= Goal =
Return the passage of the screenwriting post that starts with "If you’re not" and goes on through "light of day.", copied word for word.

= Quoted passage =
"""
If you’re not caught up, read Part I.
So I keep hearing that any screenwriter that wants to be taken seriously should have at least three polished screenplays ready to go if he or she wants to be picked up by an agent. Considering how long it took me to polish my one screenplay, the idea of doing two more wasn’t the kind of time I wanted to invest. No, no, no. Let me amend that. I don’t mind investing time; I just didn’t want my one awesome screenplay to waste away on the shelf while I was crafting the other two. So instead, I focused on working on a smaller, five-minute project that I could hopefully circulate through the film festivals and get some recognition. After all, I think any kind of published/produced work is far more convincing to a potential producer than a thousand manuscripts/screenplays that have never seen the light of day.
"""
= Supplied entries =
"""
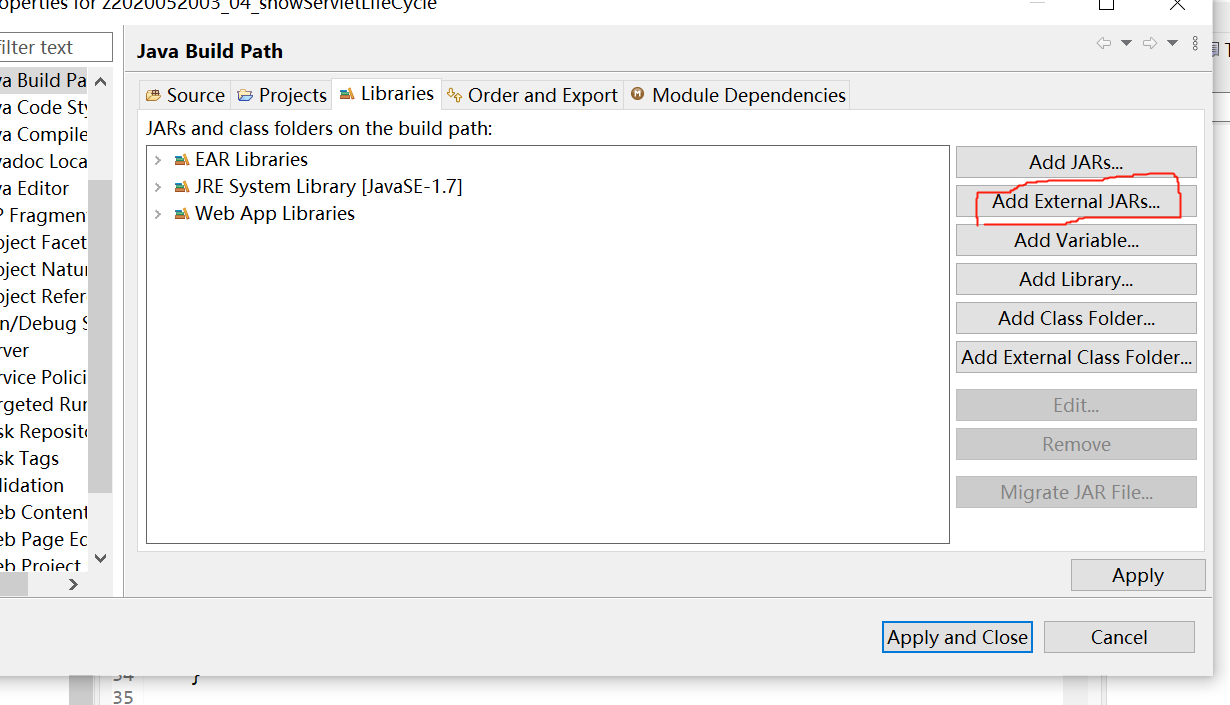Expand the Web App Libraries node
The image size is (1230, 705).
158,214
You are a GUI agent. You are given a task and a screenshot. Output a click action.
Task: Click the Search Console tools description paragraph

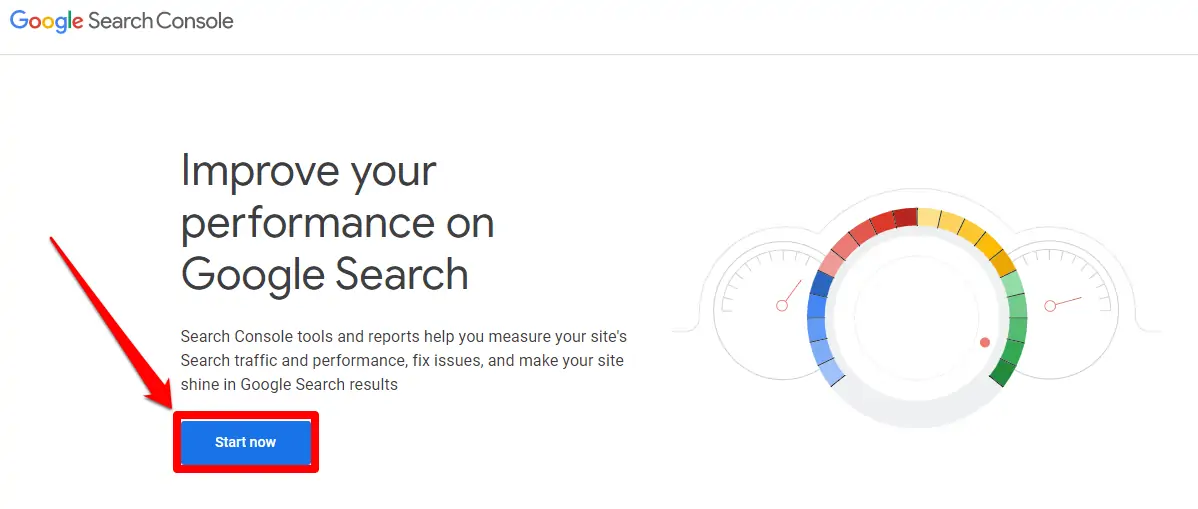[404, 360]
"""
= Task output =
If you’re not caught up, read Part I.
So I keep hearing that any screenwriter that wants to be taken seriously should have at least three polished screenplays ready to go if he or she wants to be picked up by an agent. Considering how long it took me to polish my one screenplay, the idea of doing two more wasn’t the kind of time I wanted to invest. No, no, no. Let me amend that. I don’t mind investing time; I just didn’t want my one awesome screenplay to waste away on the shelf while I was crafting the other two. So instead, I focused on working on a smaller, five-minute project that I could hopefully circulate through the film festivals and get some recognition. After all, I think any kind of published/produced work is far more convincing to a potential producer than a thousand manuscripts/screenplays that have never seen the light of day.